Tips for Becoming an Eco-Friendly Runner
Our planet is under pressure like never before. Pollution, deforestation, overpopulation and a loss of biodiversity are only some of a myriad of issues that are contributing to this status quo. But did you know that tweaking your running habits just a bit can lessen your personal impact on Mother Nature? Here are a few ideas to get you started:
Only leave footprints
First things first: Do not litter. Ever. Empty gel wrappers, drink containers, tissue paper and whatever else you carry with you on the run: Stash it in your pocket until you have a chance to drop it in the nearest bin.
Reduce, re-use, recycle
And before you just dump all your running-related waste into a bin, stop and think if there’s anything that can be recycled. Plastic supplement tubs? Coconut water cartons? Old running magazines? Make an effort to separate and recycle your running waste.
As for re-using, why not keep a re-usable glass or stainless steel bottle with you for re-hydrating post-run and throughout the day? Eliminating single-use plastic water bottles from your life will not only contribute to solving one of the planet’s biggest waste dilemmas, but will also do your body a favour through avoiding potential leached chemical substances. Do it!
The same goes for re-using running gear. Many cities have clothing recycling bins or drop-off points – use them for all your unwanted race t-shirts and gear that doesn’t quite fit right. There are also numerous running shoe donation initiatives out there that collect and re-distribute gently used running shoes to runners in need, e.g. One World Running, Soles 4 Souls and Shoe 4 Africa. Why dump your old pair of trainers at a dumping site when they can still bring a fellow runner many miles of joy?

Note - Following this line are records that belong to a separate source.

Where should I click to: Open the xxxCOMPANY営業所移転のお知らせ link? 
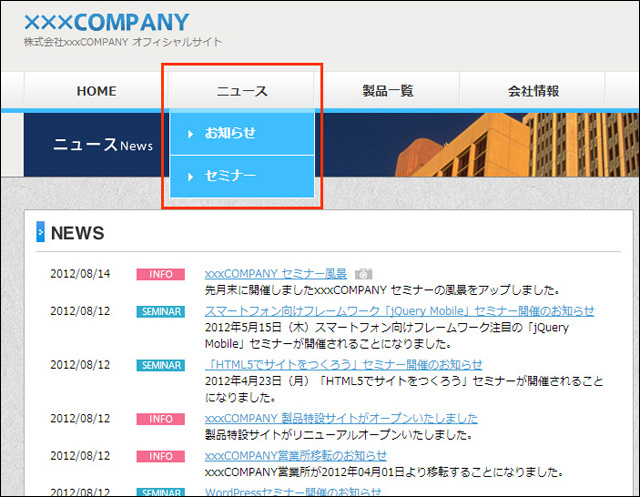click(296, 456)
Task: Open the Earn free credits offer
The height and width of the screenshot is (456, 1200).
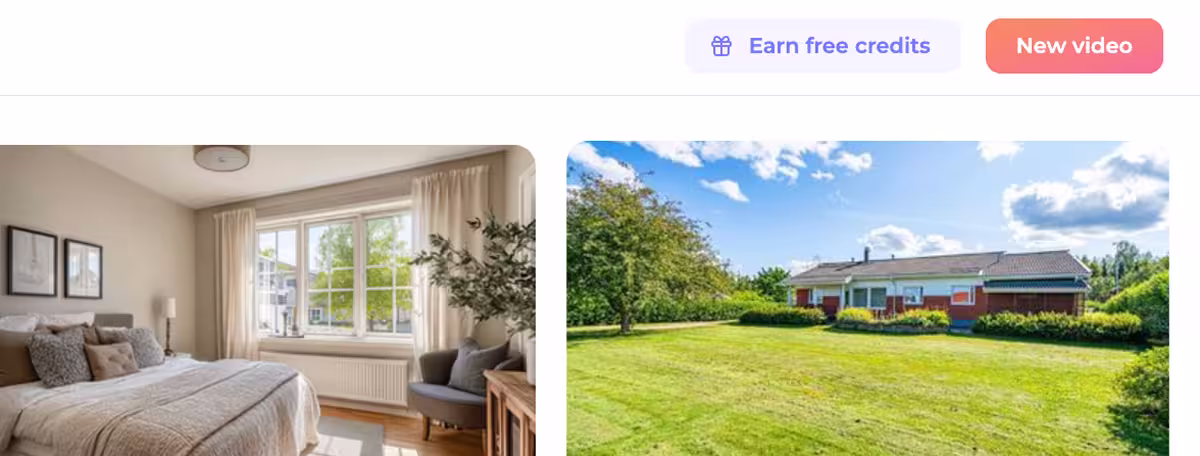Action: (823, 46)
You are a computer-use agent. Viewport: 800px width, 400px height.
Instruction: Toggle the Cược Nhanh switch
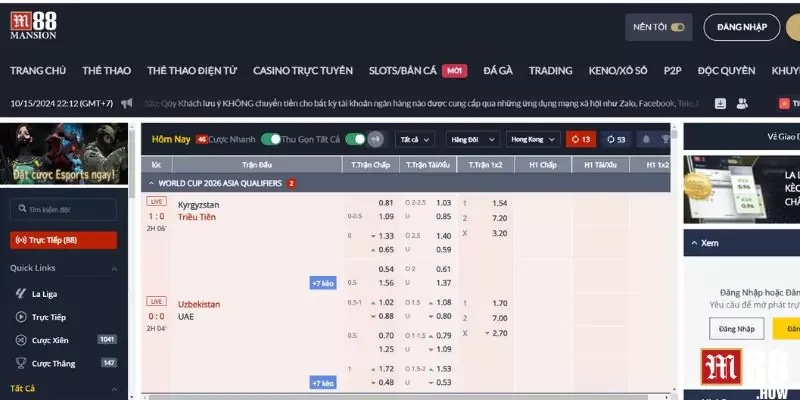coord(270,139)
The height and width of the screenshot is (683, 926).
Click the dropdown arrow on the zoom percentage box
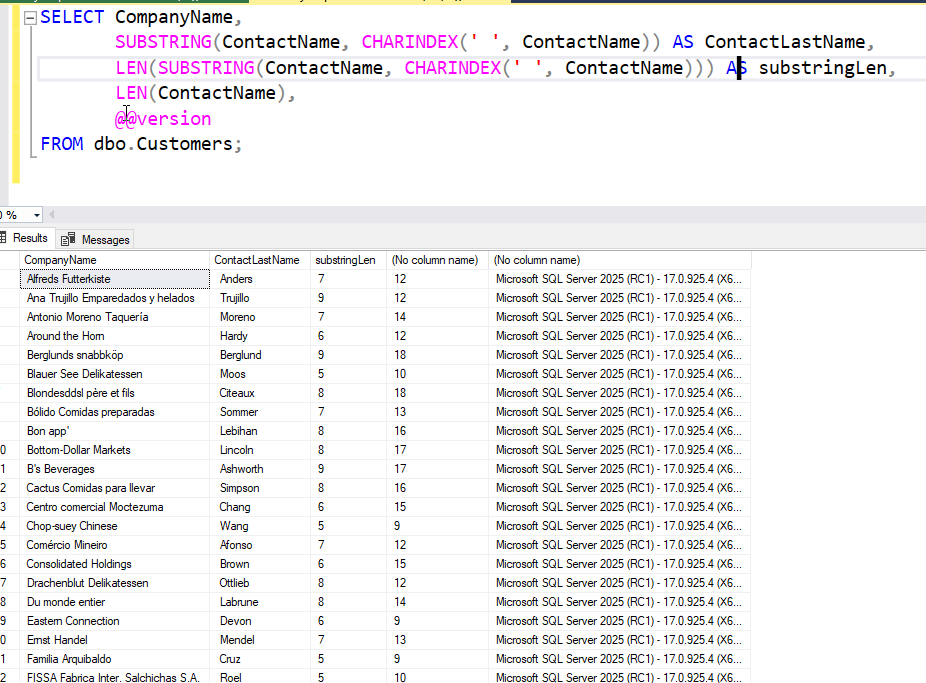(x=36, y=214)
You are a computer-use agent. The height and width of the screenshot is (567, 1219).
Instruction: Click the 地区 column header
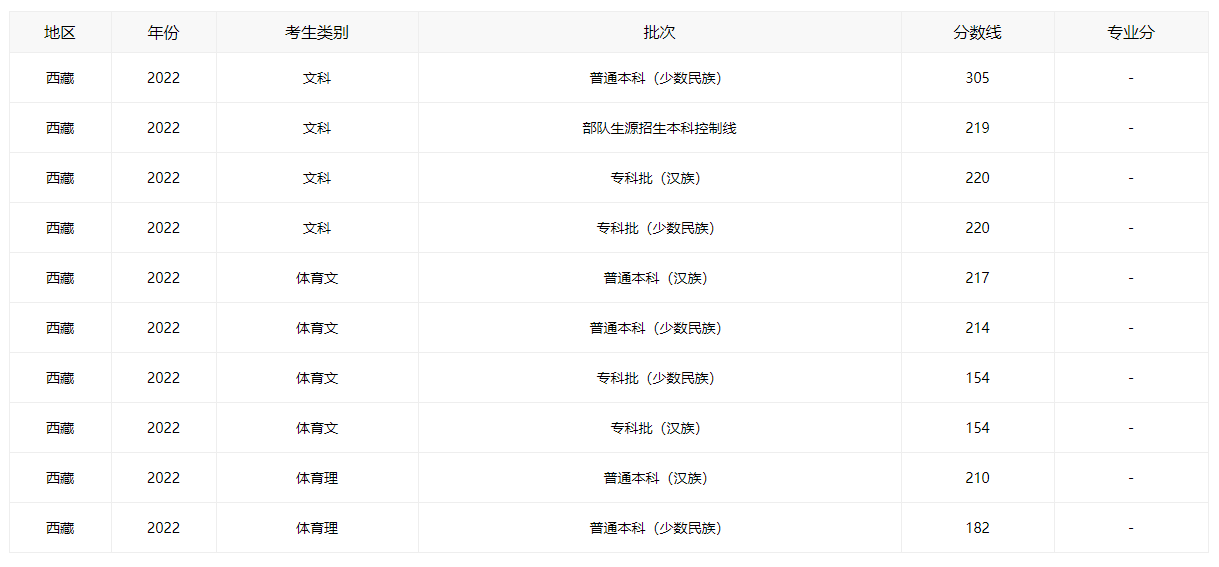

Carpool, cycle or run/walk to races and training sessions
Isn’t it ironic that we often travel tens or even hundreds of miles by car to training sessions and races where we cover much shorter distances on foot? Do Mother Nature a favor and cycle or run to your next race or training session instead. There’s nothing like a gentle active warm-up and cool-down before and after a tough race or workout.
Is your race/training venue too far to reach on foot or two wheels? Then get some buddies together and carpool. Not only will you save on fuel, but you’ll also be causing less air pollution – a win/win for all.
Commute to work
Struggling to fit in your training runs on busy workdays? Why not consider running to and from work if you’re based near your workplace? Talk about multi-tasking (while cutting down on air pollution levels!) at its finest. Many companies are starting to accommodate the active commuting trend by providing showering and locker facilities for commuting employees. And even if your employer isn’t on board yet, why not carpool to work and then run home after a workday? No at-work showers required!
Choose eco-friendly running gear
A number of running gear manufacturers are starting to think outside the box and re-purpose waste in incredible ways. The recent release of the Adidas UltraBOOST Uncaged Parley running shoe is one such example. The upper of this aesthetically pleasing shoe is made of 95% upcycled ocean plastic and 5% recycled polyester. In addition, its laces, heel cap base material, heel webbing, heel lining and sock-liner cover are also made of recycled materials.
And this is only one example. Why not make an effort to find and invest in some easily available eco-friendly running gear near you?
Mind your laundry
Running households are renown for their larger-than-life laundry piles. Did you know that the way in which you tackle that laundry mountain can either contribute to or lessen your impact on the environment?
Using eco-friendly laundry detergent is much easier on your running gear. And, as an added bonus, it’s also much kinder to your skin (if you’re hand-washing) and the planet’s limited water supply.
And if you’re still tumble drying your spandex, then stop. Popping a pile of wet running gear into the dryer may be super convenient on rainy days, but it shortens the lifespan technical gear and uses unnecessary electricity. Plan ahead and use the drying rack instead.
Support eco-friendly races
A number of race organizers are starting to do their bit to ensure a minimal negative environmental impact. The Port Perry Half Marathon and 5K, which is annually hosted in Ontario, Canada, is a fantastic example of this. Some of the eco-friendly initiatives implemented at this race include vegetable dyed bamboo race t-shirts; handmade paper race bibs containing embedded native seeds; an impressive recycling program; a carpooling program; and a total ban on plastic bottles. This race was also one of the first to be certified carbon neutral.
So why not do a bit of research and identify and support the eco-friendly race initiatives in your area? And if there are none, why not have a chat to local race organizers and suggest some eco-friendly alterations?
Remember this: Never underestimate the value or importance of your individual contribution to lightening the load on our planet. What might seem insignificant to you, always adds up in the end. So come on, let’s all do our bit!